**TASK INSTRUCTIONS:**
A. Reproduce word for word the passage of the article on Colin Powell's remarks about terrorism from "WASHINGTON, Aug. 7, 2003" to "bombing in Bali.".
B. Write what comes next in the article on Colin Powell's remarks about terrorism, starting after its final sentence.

Powell: 'World Must Come Together to Defeat' Terrorism

By Gerry J. Gilmore
American Forces Press Service

WASHINGTON, Aug. 7, 2003 - Recent terrorist bombings of a major hotel in Jakarta, Indonesia, and at the Jordanian embassy in Baghdad underline the need for nations to unite to fight global terrorism, the senior U.S. diplomat said here today.

These, and other terrorist acts conducted around the globe serve as a reminder that "the civilized world must come together to defeat this scourge of terrorism in whatever manner it manifests itself," U.S. Secretary of State Colin L. Powell told reporters gathered at the Foreign Press Center.

News reports have cited the Aug. 5 car bombing at Jakarta's Marriott Hotel as having killed 15 people and wounding about 150. Jemaah Islamiyah, a Southeast Asian terror group with links to Osama bin Laden's al Qaeda organization, news reports say, claimed responsibility for the attack.

And that group reportedly masterminded last year's nightclub bombing in Bali.

The global community cannot move into the 21st century "and work hard to provide hope to people as long as these kinds of incidents take place," Powell emphasized.

Powell told reporters that he had contacted the Jordanian foreign minister to offer U.S. condolences for today's car bombing at the Jordanian embassy in Baghdad that killed almost a dozen people, including five Iraqi security guards, and injured many more.

The United States, Powell asserted, regrets "the injuries to Jordanian personnel" caused by the bombing "as well as the loss of life of innocent Iraqi citizens who were just out in the street going about their business when this terrorist act took place."

President Bush "has made it clear he will stay with this campaign against terrorism," the Powell emphasized, adding, "We will unite the world" in combating terrorists.

And, Powell maintained, "a great deal of progress" has been accomplished lately in the fight against global terrorism. For example, he noted, scores of suspected terrorist operatives have been arrested in Saudi Arabia and numerous caches of weapons have been seized.

"We've seen similar actions in other countries," Powell observed, noting America and its allies "will not be deterred" in continuing global anti-terror operations.

"We'll certainly not be defeated and we're ever more determined to go after them wherever they are until this scourge is dealt with," he vowed.

Although the civilized world continues to be challenged by terrorism, today is also "a time of hope and promise," Powell observed.

For example, he noted, Iraq's people have been freed from the yoke of a dictator. Iraqis of all ages are returning to their schools and universities. The country's electric power is being restored, he continued, noting that "the infrastructure is being rebuilt, the economy is starting to function."

And the recently established Iraqi Governing Council, Powell continued, "is an important first step" in returning full sovereignty to the Iraqi people.

U.S. and coalition forces won't stay in Iraq any longer than necessary, he observed. However, those forces will remain in Iraq "long enough," Powell emphasized, to enable the Iraqis to establish their own representative form of government that safeguards the country's wealth for its citizens.

**GIVEN MATERIAL:**
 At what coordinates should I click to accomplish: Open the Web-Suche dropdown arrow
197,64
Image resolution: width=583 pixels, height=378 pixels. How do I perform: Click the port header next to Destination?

**EXPECTED RESPONSES:**
A.
WASHINGTON, Aug. 7, 2003 - Recent terrorist bombings of a major hotel in Jakarta, Indonesia, and at the Jordanian embassy in Baghdad underline the need for nations to unite to fight global terrorism, the senior U.S. diplomat said here today.

These, and other terrorist acts conducted around the globe serve as a reminder that "the civilized world must come together to defeat this scourge of terrorism in whatever manner it manifests itself," U.S. Secretary of State Colin L. Powell told reporters gathered at the Foreign Press Center.

News reports have cited the Aug. 5 car bombing at Jakarta's Marriott Hotel as having killed 15 people and wounding about 150. Jemaah Islamiyah, a Southeast Asian terror group with links to Osama bin Laden's al Qaeda organization, news reports say, claimed responsibility for the attack.

And that group reportedly masterminded last year's nightclub bombing in Bali.

B.
"We're making good progress in that regard, even though as we see on our (TV) screens today there are still difficulties ahead," he pointed out.

He praised U.S. and coalition forces in Iraq, noting that "they are determined to do their job and they are competent to do the job" of restoring security throughout the country.

However, Powell pointed out Saddam loyalists and other insurgents in Iraq are still "determined to deny the Iraqis their desire for peace and a better life and for a new country."

"We will continue to deal with the security threat (in Iraq) and use whatever techniques that are appropriate," he continued, noting that U.S. and coalition forces would adjust tactics to suit the situation.

Powell, a former chairman of the Joint Chiefs of Staff, observed that in time, more and more information will be gathered to pinpoint those responsible for instigating attacks on U.S. and coalition personnel in Iraq and sabotaging the country's infrastructure.

Therefore, "slowly but surely," he asserted, U.S., coalition and Iraqi forces "will isolate" the insurgents and stabilize the security situation in Iraq.

Turning to North Korea's purported nuclear weapons and ballistic missile programs, Powell told reporters that the United States and its allies seek a peaceful solution to the issue. He also stressed there's no credence to North Korean assertions that the United States plans an invasion.

Powell maintained there's no chance the United States would arrange a nonaggression pact or treaty with North Korea to address its concerns about invasion. However, he did say that a U.S. congressional resolution that disavows any intent of conducting such an attack could be employed to assuage the North Korean government.

He said the governments of Syria and Iran should do more to prevent terrorist organizations that operate within their borders from planning and mounting attacks to torpedo the Israeli-Palestinian peace process, and from orchestrating other acts of violence and dissent across other areas of the Middle East.

And the Iraqi Governing Council, Powell emphasized, should be recognized by senior Arab leaders across the Middle East "as an important step" toward the establishment of a free, democratic Iraq.

"We are on the road in Iraq toward a representative government," he concluded.